Will Job Growth Hurt Romney's Campaign?
The surprisingly strong numbers threaten to undermine one of his strongest arguments.
| Posted Saturday, Feb. 4, 2012, at 12:11 PM ET
Photo by MLADEN ANTONOV/AFP/Getty Images
UPDATE: The numbers were surprisingly good and now everyone is optimistic. Well, probably not Mitt Romney. He can’t say it, of course, but many seem to agree the Romney campaign is likely getting nervous because if the economy continues to pick up steam the Republican front-runner will have to change his main rationale for why he would make the best president. After all, his argument that he will be the country’s CEO who can turn an ailing economy around won’t quite work if positive numbers become the norm over the next few months.
If the trend in hiring continues it means that the unemployment rate will drop below 7.8 percent within a few months, which is where it was when President Obama took office. “At that point, it will be tough for Mitt Romney to stand up and say the president’s policies have made the recession worse,” writes John Cassidy in The New Yorker. “And it will be impossible for Republicans to deny that things are getting better.”
On Friday, the Romney campaign quickly expanded its message, saying that the former governor’s campaign wasn’t just about jobs. “If Romney wins the nomination, his strategists argued, the fall campaign against President Obama will be shaped by what they described as an overarching sense of ‘prolonged misery’ among voters who are just as concerned about the housing crisis as with unemployment and believe the nation is on the wrong track,” reports the Washington Post.
Romney also insisted Friday that credit shouldn’t go to Obama, saying that he’s slowed down the inevitable recovery, reports Bloomberg. The economy “has taken a lot longer than it should have to come back, in part because of the policies of this administration,” Romney said. “For that, the president deserves the blame that he'll receive in this campaign.”
The former Massachusetts governor “faces the danger of looking oddly out of step” if he continues accusing Obama of making the recession worse, writes the New York Times. At the same time though, he might not have much of a choice, particularly considering trends could change before Election Day and Obama is still generally liked. “It’s all Romney has,” contends Jonathan Chait in New York.
Even if the numbers get better though that doesn’t mean people feel any better, notes the Associated Press. And that’s going to be key for Republicans. Yet Romney doesn’t just have the jobs report to worry about.

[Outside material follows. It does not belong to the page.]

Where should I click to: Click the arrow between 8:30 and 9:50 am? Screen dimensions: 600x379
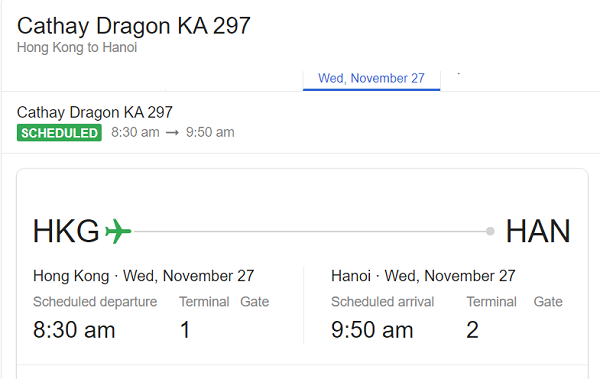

The Dow Jones industrial average surged 1.23 percent Friday, reaching its highest level since May 2008, meaning before the collapse of Lehman Brothers. “The Dow's surge is a sign of the extent to which investors have put aside the global fears that gripped them last summer,” writes the Wall Street Journal.
That fact could be particularly significant considering a new study by Atlanta’s Socioeconomics Institute that says voters don’t really care about jobs numbers but rather their overall mood about the economy and that is most closely reflected by the Dow, reports the Washington Post.

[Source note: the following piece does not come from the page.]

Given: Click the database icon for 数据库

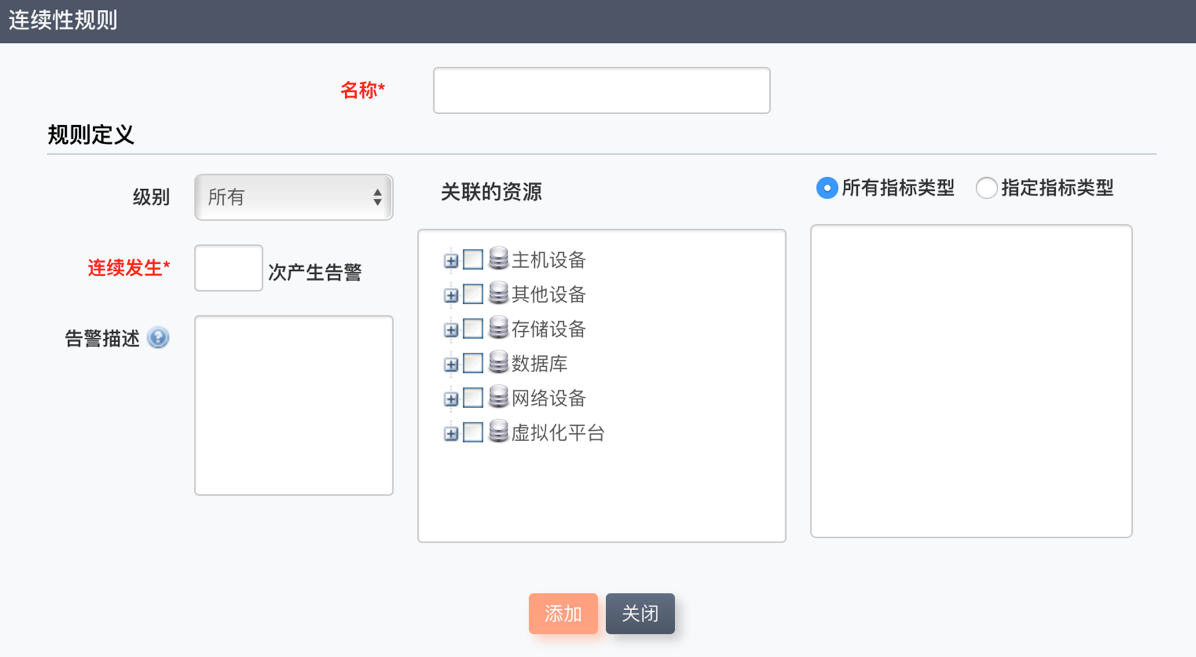Looking at the screenshot, I should [498, 363].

POST Friday, 10:09 a.m.: Here's a surprise for those who thought the Trump endorsement (for Romney, that is) was the best news Obama's re-election campaign would get all week: job growth for January has brought the unemployment rate down to its lowest in nearly three years.
According to new data released Friday by the Labor Department, the unemployment rate fell from 8.5 to 8.3 percent after job growth for last month outpaced expectations. Payrolls increased by 243,000, substantially more than the roughly 150,000 jobs and steady unemployment rate estimated by Wall Street.
The Associated Press spots some more good news: the increase in jobs for January is spread across many different sectors, with manufacturing and construction, two struggling industries, adding 50,000 and 21,000 jobs, respectively. Meanwhile, professional and business services (encompassing many of the higher paying jobs out there), added 70,000 jobs; retail gained 11,000, and leisure and hospitality added 44,000 jobs.
The report also revises figures from the past two years, finding that job growth was better than previously thought: 1.82 million jobs were added in 2011.
That sounds great, but the number of unemployed in the U.S. is still staggeringly high by comparison. According to Reuters, 19.3 million Americans are still either unemployed or out of work.